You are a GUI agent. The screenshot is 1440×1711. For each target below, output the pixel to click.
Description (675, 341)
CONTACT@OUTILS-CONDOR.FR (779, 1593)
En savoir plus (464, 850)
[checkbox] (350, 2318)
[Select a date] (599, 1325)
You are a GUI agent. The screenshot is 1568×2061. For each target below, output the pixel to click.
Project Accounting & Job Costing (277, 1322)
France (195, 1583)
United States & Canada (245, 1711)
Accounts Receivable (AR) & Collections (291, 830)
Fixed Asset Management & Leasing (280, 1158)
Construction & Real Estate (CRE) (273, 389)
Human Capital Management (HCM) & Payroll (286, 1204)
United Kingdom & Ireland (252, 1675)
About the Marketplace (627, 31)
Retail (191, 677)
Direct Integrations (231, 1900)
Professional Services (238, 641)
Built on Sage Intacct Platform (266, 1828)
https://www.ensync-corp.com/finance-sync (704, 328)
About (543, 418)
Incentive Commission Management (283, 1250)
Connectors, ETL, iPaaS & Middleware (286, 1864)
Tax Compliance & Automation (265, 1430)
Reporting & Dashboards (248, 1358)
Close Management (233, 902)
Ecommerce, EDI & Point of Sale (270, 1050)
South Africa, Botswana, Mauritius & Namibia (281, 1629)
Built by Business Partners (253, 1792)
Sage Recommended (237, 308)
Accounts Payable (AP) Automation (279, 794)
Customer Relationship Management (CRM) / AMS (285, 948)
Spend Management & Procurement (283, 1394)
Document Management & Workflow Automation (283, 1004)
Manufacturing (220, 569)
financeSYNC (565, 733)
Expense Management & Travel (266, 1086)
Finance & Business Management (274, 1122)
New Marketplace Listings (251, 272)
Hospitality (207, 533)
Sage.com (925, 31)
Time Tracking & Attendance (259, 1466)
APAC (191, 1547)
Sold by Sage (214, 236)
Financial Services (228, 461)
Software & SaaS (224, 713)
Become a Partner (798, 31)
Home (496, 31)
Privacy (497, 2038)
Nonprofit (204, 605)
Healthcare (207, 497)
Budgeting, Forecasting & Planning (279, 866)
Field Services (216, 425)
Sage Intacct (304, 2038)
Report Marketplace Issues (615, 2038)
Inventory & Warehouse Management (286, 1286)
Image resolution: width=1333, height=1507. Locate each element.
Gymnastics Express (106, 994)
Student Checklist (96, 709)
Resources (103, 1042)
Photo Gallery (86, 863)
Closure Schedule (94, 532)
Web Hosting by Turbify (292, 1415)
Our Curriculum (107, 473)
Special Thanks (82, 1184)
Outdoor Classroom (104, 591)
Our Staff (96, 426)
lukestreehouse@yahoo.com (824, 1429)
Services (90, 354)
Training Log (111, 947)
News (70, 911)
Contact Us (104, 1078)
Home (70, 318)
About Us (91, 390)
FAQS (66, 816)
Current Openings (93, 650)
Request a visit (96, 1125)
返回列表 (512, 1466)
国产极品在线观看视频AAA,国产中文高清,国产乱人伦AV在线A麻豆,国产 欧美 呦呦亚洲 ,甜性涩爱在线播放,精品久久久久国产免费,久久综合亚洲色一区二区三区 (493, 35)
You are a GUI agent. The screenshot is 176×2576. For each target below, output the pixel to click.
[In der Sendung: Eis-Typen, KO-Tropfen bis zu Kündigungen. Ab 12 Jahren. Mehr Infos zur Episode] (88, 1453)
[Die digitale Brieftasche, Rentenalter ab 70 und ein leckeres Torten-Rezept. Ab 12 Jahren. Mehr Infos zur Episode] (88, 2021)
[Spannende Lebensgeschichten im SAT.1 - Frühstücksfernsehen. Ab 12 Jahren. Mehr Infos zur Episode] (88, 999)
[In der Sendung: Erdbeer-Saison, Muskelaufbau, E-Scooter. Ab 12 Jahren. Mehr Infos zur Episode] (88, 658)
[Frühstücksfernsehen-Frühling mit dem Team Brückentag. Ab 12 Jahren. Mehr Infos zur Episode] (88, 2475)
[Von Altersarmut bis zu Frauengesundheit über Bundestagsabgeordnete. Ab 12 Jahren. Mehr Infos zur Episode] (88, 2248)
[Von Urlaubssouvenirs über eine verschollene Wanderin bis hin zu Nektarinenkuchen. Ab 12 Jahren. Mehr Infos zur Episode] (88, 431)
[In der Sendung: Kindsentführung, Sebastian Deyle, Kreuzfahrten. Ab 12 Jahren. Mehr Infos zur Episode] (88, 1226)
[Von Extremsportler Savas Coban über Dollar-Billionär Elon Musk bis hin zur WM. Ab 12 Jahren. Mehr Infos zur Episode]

## [YOUR OBJECTIVE]
Rescale the records from the line with "Incentive Commission Management (283, 1250)" up to and including the line with "Services (90, 354)". Give every line in that span again, requests included, but multiply each coordinate in the answers by 1.65 and round it to a whole number, rounding halves up; reply with those lines only.

## [EXPECTED ANSWER]
Incentive Commission Management (467, 2063)
Connectors, ETL, iPaaS & Middleware (472, 3076)
Tax Compliance & Automation (437, 2360)
Reporting & Dashboards (409, 2241)
Close Management (384, 1488)
Ecommerce, EDI & Point of Sale (446, 1733)
South Africa, Botswana, Mauritius & Namibia (464, 2688)
Built by Business Partners (417, 2957)
Sage Recommended (391, 508)
Accounts Payable (AP) Automation (460, 1310)
Customer Relationship Management (CRM) / AMS (470, 1564)
Spend Management & Procurement (467, 2300)
Document Management & Workflow Automation (467, 1657)
Manufacturing (363, 939)
financeSYNC (932, 1209)
Expense Management & Travel (439, 1792)
Finance & Business Management (452, 1851)
New Marketplace Listings (414, 449)
Hospitality (342, 879)
Sage.com (1526, 51)
Time Tracking & Attendance (427, 2419)
APAC (315, 2553)
Sold by Sage (353, 389)
Financial Services (376, 761)
Software & SaaS (370, 1176)
Become a Partner (1317, 51)
Home (818, 51)
Privacy (820, 3363)
Nonprofit (337, 998)
Healthcare (342, 820)
Budgeting, Forecasting & Planning (460, 1429)
Field Services (356, 701)
Sage Intacct (502, 3363)
Report Marketplace Issues (1015, 3363)
Inventory & Warehouse Management (472, 2122)
Image resolution: width=1333, height=1507. Locate each element.
Gymnastics Express (175, 1640)
Student Checklist (158, 1170)
Resources (170, 1719)
Photo Gallery (142, 1424)
Closure Schedule (155, 878)
Web Hosting by Turbify (482, 2335)
Our Curriculum (177, 780)
Special Thanks (135, 1954)
Outdoor Classroom (172, 975)
Our Staff (158, 703)
lukestreehouse@yahoo.com (1360, 2358)
Services (149, 584)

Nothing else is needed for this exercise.